Problem details:
Only the closing stretch of the material belongs in the answer: the line containing "Word of mouth / Friend (159, 1811)" and every line after it, copied exactly.

##############################

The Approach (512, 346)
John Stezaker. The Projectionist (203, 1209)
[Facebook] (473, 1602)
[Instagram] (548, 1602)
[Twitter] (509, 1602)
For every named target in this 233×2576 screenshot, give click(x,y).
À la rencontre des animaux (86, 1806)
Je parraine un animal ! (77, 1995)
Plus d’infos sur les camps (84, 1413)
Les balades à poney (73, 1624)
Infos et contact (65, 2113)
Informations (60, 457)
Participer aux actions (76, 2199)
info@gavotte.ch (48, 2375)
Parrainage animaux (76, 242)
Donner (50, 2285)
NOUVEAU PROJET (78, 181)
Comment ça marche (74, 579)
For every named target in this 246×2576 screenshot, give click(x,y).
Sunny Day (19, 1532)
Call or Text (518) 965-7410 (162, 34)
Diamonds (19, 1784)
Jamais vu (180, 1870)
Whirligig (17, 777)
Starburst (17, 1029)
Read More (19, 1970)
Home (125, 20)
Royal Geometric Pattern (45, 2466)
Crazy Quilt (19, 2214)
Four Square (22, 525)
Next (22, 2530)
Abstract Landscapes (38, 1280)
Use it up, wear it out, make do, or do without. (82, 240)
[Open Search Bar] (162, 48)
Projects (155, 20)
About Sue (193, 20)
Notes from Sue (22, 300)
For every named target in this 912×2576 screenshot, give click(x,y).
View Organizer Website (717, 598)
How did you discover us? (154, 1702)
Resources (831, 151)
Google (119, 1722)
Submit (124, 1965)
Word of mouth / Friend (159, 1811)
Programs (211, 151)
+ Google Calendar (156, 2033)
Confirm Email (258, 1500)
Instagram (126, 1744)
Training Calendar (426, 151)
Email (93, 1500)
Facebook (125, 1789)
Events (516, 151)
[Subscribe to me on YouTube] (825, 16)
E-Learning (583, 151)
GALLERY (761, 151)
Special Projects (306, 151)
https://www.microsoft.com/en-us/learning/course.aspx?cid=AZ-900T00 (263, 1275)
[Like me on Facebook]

##############################

Final answer:
Word of mouth / Friend (159, 1811)
Programs (211, 151)
+ Google Calendar (156, 2033)
Confirm Email (258, 1500)
Instagram (126, 1744)
Training Calendar (426, 151)
Email (93, 1500)
Facebook (125, 1789)
Events (516, 151)
[Subscribe to me on YouTube] (825, 16)
E-Learning (583, 151)
GALLERY (761, 151)
Special Projects (306, 151)
https://www.microsoft.com/en-us/learning/course.aspx?cid=AZ-900T00 (263, 1275)
[Like me on Facebook]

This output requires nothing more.